Rows on where targets appear
::::::
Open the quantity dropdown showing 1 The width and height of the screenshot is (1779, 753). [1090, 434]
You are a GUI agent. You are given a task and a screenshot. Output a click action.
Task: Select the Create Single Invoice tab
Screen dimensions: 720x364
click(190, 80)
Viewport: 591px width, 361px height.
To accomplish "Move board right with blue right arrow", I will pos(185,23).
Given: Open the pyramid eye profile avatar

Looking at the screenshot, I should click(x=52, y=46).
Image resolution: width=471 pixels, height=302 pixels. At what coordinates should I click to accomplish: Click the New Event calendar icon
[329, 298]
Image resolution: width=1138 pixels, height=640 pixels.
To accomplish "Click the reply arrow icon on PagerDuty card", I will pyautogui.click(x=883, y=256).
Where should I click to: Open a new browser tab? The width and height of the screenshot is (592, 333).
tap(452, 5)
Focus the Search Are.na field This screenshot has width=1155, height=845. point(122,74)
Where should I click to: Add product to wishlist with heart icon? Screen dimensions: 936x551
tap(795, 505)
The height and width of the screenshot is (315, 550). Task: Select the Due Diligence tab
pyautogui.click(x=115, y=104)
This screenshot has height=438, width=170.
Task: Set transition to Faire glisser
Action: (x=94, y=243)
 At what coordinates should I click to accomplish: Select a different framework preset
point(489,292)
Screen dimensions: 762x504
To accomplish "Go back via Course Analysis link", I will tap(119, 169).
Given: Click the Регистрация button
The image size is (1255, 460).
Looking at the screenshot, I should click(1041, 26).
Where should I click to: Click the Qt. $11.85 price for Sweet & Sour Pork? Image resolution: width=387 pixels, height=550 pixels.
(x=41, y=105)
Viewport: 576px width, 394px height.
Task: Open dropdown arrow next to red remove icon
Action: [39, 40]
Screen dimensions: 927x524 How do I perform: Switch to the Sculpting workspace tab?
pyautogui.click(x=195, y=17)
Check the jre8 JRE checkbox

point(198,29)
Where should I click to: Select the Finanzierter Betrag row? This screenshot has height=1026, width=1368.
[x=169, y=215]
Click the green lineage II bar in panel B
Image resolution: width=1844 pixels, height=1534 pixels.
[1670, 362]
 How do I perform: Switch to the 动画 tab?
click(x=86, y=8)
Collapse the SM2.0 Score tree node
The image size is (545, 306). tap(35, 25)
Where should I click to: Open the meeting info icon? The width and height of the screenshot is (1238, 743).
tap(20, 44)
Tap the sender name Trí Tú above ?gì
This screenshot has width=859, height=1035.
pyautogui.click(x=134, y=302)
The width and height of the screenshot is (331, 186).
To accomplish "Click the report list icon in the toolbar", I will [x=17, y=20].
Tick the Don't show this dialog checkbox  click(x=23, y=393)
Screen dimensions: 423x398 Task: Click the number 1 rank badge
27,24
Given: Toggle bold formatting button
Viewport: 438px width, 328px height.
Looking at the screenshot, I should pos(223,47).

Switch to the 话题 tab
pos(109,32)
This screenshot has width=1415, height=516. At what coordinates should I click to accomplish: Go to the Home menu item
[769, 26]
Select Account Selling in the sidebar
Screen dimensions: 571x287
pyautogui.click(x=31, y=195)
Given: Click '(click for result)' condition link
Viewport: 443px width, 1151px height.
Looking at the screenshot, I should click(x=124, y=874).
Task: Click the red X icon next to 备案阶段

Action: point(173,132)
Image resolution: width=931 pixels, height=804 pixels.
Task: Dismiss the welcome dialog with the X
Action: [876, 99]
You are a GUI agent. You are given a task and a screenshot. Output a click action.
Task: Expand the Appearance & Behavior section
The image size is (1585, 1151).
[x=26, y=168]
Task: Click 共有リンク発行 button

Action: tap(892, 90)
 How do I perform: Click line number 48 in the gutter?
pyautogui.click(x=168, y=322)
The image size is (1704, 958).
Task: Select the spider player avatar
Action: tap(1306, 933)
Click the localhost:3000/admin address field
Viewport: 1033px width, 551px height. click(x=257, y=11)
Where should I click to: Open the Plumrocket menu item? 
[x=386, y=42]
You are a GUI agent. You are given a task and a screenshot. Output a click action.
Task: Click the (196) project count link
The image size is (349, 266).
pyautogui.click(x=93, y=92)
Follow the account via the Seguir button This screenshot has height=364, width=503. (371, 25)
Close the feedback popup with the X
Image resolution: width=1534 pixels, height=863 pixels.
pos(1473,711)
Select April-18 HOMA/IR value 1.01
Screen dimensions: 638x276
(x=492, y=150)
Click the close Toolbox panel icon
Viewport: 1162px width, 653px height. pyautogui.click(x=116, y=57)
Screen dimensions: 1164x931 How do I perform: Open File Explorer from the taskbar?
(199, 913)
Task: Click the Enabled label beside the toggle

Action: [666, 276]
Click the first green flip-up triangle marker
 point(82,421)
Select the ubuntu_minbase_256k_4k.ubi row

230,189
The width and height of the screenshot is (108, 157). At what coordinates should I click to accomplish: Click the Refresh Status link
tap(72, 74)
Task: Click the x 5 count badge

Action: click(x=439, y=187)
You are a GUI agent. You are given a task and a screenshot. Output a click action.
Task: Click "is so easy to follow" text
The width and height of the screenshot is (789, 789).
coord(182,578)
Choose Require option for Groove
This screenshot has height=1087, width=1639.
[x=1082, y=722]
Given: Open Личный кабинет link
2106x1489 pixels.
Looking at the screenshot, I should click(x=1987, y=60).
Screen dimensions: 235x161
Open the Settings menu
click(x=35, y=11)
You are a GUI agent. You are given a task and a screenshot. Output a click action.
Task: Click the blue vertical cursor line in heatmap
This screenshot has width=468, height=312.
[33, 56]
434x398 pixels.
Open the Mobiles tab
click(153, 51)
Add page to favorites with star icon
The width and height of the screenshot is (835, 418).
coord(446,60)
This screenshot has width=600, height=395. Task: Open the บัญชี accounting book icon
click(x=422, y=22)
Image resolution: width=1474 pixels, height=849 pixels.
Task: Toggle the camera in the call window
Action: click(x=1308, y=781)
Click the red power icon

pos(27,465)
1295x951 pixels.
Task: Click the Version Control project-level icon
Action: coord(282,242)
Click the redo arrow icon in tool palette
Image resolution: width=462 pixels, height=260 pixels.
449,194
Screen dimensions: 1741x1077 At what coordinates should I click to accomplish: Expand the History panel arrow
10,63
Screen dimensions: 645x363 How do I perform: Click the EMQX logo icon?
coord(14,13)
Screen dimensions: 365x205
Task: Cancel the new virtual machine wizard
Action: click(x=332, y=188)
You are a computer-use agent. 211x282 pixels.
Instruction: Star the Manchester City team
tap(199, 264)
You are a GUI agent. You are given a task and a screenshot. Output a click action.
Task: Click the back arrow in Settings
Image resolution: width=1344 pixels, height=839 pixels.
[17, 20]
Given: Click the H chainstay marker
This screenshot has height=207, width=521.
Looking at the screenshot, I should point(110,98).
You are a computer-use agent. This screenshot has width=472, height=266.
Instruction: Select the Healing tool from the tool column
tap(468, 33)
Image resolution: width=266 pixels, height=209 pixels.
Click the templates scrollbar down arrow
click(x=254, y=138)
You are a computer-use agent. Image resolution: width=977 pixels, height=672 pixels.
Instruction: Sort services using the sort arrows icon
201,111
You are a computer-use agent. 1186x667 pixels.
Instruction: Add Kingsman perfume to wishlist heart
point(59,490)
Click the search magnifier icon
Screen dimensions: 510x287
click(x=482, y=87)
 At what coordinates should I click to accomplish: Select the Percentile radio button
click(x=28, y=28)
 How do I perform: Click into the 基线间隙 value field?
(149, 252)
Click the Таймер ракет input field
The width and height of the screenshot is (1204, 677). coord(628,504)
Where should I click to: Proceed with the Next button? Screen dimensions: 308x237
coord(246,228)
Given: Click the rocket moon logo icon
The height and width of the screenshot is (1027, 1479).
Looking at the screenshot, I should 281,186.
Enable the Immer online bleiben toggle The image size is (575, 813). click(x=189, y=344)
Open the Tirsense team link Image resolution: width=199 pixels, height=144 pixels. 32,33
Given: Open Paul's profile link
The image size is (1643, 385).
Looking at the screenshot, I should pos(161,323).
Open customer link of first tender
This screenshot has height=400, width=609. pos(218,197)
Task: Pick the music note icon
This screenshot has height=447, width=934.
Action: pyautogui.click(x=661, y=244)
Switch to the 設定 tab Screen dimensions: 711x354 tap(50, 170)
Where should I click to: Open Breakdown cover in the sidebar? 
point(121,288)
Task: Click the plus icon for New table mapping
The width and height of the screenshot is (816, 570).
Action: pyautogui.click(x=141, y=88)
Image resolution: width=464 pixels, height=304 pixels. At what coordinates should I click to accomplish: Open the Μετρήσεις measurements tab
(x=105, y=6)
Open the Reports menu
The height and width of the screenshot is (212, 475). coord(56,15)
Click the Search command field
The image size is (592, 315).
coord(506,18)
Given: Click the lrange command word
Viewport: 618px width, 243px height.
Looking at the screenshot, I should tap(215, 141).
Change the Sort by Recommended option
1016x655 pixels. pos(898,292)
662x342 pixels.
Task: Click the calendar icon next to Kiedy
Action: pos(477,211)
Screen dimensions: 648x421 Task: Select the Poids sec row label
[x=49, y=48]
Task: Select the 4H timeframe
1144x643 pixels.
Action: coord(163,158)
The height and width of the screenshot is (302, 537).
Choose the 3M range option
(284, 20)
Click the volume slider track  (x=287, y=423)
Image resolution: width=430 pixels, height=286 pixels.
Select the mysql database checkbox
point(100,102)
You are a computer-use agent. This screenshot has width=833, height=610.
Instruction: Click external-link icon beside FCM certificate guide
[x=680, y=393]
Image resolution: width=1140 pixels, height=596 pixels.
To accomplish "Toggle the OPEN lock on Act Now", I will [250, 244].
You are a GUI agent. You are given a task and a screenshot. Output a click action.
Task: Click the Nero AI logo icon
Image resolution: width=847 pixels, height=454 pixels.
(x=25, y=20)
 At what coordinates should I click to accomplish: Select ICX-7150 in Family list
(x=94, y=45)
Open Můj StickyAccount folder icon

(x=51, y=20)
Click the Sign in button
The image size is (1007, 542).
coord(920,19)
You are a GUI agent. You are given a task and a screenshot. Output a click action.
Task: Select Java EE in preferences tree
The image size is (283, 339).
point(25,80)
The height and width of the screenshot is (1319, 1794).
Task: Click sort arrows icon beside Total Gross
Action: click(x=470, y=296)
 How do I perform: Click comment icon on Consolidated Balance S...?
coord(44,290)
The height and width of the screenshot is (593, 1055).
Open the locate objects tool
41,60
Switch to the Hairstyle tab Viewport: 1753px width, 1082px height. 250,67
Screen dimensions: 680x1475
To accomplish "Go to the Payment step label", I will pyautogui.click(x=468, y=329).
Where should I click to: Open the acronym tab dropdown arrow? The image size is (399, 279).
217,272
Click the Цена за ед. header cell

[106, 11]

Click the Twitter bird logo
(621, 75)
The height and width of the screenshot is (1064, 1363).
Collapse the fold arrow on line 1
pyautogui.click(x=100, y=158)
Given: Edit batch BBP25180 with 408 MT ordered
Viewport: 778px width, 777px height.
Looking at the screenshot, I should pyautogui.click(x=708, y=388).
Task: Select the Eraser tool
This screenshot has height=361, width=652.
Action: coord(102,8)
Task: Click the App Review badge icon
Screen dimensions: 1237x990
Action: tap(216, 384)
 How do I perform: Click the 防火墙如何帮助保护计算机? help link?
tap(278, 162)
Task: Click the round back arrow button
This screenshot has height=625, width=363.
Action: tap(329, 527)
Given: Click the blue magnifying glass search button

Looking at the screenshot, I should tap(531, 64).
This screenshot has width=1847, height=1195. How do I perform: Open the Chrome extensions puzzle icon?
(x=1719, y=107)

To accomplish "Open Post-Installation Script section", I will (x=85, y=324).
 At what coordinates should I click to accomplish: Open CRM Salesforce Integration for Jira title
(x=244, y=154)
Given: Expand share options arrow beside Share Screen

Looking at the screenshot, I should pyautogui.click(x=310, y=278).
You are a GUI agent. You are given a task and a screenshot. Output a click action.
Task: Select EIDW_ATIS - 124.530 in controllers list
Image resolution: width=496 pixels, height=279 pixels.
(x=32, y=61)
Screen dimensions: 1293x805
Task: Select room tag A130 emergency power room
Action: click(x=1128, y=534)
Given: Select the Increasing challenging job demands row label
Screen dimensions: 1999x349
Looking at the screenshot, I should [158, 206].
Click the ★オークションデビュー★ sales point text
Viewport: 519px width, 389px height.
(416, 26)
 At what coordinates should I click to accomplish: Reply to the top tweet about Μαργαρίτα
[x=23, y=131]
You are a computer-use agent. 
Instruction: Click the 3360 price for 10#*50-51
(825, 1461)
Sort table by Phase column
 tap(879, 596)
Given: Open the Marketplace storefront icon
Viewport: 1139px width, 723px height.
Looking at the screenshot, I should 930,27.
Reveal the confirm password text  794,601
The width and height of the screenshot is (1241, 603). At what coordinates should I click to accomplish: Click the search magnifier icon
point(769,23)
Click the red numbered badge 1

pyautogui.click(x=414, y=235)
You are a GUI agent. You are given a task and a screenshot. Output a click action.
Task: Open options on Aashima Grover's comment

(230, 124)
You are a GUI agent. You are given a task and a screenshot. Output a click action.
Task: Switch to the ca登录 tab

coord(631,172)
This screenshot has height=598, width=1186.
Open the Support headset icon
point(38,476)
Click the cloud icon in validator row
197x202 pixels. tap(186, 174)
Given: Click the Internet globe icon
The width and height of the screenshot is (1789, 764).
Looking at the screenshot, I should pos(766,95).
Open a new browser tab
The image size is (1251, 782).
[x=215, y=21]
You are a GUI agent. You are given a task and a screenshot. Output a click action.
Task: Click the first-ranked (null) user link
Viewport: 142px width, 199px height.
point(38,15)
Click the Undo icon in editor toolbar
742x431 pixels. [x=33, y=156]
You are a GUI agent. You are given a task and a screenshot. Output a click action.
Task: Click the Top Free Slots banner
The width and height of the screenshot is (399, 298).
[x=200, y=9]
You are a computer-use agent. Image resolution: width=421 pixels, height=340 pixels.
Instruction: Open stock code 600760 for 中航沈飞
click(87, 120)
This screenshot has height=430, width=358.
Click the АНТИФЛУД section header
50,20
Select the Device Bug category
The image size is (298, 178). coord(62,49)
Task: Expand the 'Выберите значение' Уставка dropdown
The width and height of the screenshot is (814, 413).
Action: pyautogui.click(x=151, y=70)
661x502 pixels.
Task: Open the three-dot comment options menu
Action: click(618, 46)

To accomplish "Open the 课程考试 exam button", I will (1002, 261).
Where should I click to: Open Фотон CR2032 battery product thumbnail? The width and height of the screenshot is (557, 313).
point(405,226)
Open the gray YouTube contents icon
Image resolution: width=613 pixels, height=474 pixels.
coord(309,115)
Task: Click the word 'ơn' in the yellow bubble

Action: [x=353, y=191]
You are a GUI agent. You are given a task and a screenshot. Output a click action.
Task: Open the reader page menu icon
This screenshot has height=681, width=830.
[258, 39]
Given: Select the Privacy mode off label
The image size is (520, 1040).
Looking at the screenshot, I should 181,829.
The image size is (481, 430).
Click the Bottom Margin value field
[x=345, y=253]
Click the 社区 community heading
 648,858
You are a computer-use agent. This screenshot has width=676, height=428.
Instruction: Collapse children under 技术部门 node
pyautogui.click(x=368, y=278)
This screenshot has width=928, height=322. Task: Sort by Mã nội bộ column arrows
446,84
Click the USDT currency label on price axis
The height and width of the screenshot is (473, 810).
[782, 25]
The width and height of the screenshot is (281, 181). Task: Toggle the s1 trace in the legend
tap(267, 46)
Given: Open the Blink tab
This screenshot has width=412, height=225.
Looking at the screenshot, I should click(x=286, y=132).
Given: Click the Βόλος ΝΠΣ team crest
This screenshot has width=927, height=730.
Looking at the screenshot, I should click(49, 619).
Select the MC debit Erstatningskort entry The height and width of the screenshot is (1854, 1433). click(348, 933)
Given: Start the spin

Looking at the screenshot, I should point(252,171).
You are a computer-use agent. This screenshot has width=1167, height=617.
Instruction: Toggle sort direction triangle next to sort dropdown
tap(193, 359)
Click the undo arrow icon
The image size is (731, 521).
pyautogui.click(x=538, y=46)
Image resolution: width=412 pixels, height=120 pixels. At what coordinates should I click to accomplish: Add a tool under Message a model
::::::
INSTRUCTION
Can you rewrite everything from the line containing "You are a computer-use agent. Image resolution: width=977" down to the line containing "click(x=28, y=28)", swapping "Instruction" for "Goal" and leaving the rest unchanged?

RESULT OF THIS EXERCISE
You are a computer-use agent. Image resolution: width=977 pixels, height=672 pixels.
Goal: Sort services using the sort arrows icon
201,111
You are a computer-use agent. 1186x667 pixels.
Goal: Add Kingsman perfume to wishlist heart
point(59,490)
Click the search magnifier icon
Screen dimensions: 510x287
click(x=482, y=87)
 At what coordinates should I click to accomplish: Select the Percentile radio button
click(x=28, y=28)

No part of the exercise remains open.